Mumprobs · 13/11/2019 15:46

Thank you! I wish I could show him all these replies to show him this isn’t normal and that it’s really hurting me. I’m ‘childish’ if I even dare say anything about how it’s made me feel. I should learn to stick up for myself instead of letting him belittle me.

For those asking if it started since before pregnant, no it hasn’t. I should of known better really to think the behaviour would change. He isn’t like this everyday so I actually forget the comments he’s made but then he’ll randomly make a comment like today and then it shocks me for some reason. We’ve spoken and he’s acting fine Confused

OP posts:
GreenFingersWouldBeHandy · 13/11/2019 15:55

I’m ‘childish’ if I even dare say anything about how it’s made me feel.

This is awful. He's subtly abusing you, then calling you childish if you call him out on it?

What are are you options/thoughts about leaving before the baby arrives? He's only going to get worse and you'll be more vulnerable once baby is here.

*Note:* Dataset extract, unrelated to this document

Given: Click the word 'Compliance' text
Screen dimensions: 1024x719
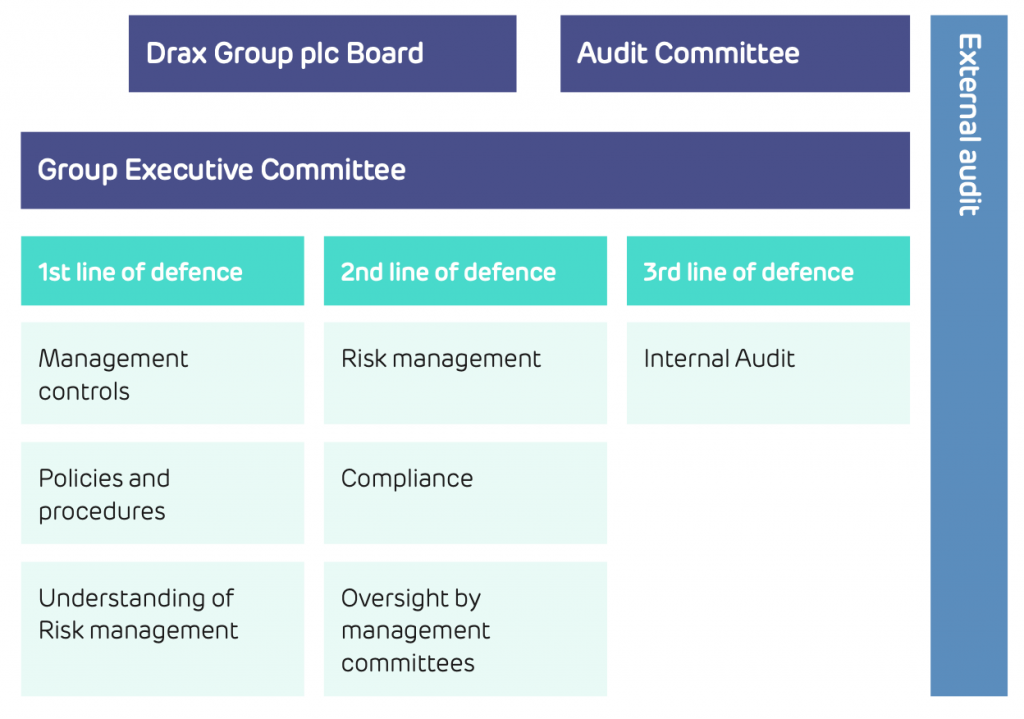Looking at the screenshot, I should point(407,479).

Mumprobs · 15/11/2019 08:36

I feel trapped! I have thought about leaving him and it is possible as I have family around me to help and places to stay until I found somewhere. This morning the comment wasn’t about me but was about the baby. We were discussing something we are going to purchase before she/he arrives and he said ‘we can’t spend too much yet as the baby will likely ruin it’ and then he follows on with ‘like my life’ I said that sounds awful and he said but it’s true.

Really making me hate my pregnancy and I feel regretful about everything. If I could turn back time I would and then I feel horrendous for even thinking that Hmm

OP posts:
GreenFingersWouldBeHandy · 15/11/2019 08:39

the baby will likely ruin it’ and then he follows on with ‘like my life’ I said that sounds awful and he said but it’s true.

What a horrible, shitty, spiteful thing to say. His mask is starting to slip.

Please make plans to leave before baby arrives; sounds like he won't be helping you in any way.

GabriellaMontez · 15/11/2019 08:43

I would tell him what a horrible comment that was. And ask him if he really means it. Because if so you'll be re thinking the relationship.

areyouafraidofthedark · 15/11/2019 08:45

Do you say anything back to him about his appearance? This morning you should of said well you know where the door is! I would be seriously rethinking this relationship.

joystir59 · 15/11/2019 08:45

Leave him asap, don't wait until the baby arrives. Go to your family. He does not deserve you, and you certainly deserve better than this nasty abusive man.

Hellofromtheotherside2020 · 15/11/2019 08:50

What an arse he is. You poor thing xx

Maybe give him a taste of his own medicine and start belittling him. Or his behaviour. Even just say something like "oh that make you feel better does it, dragging me down"?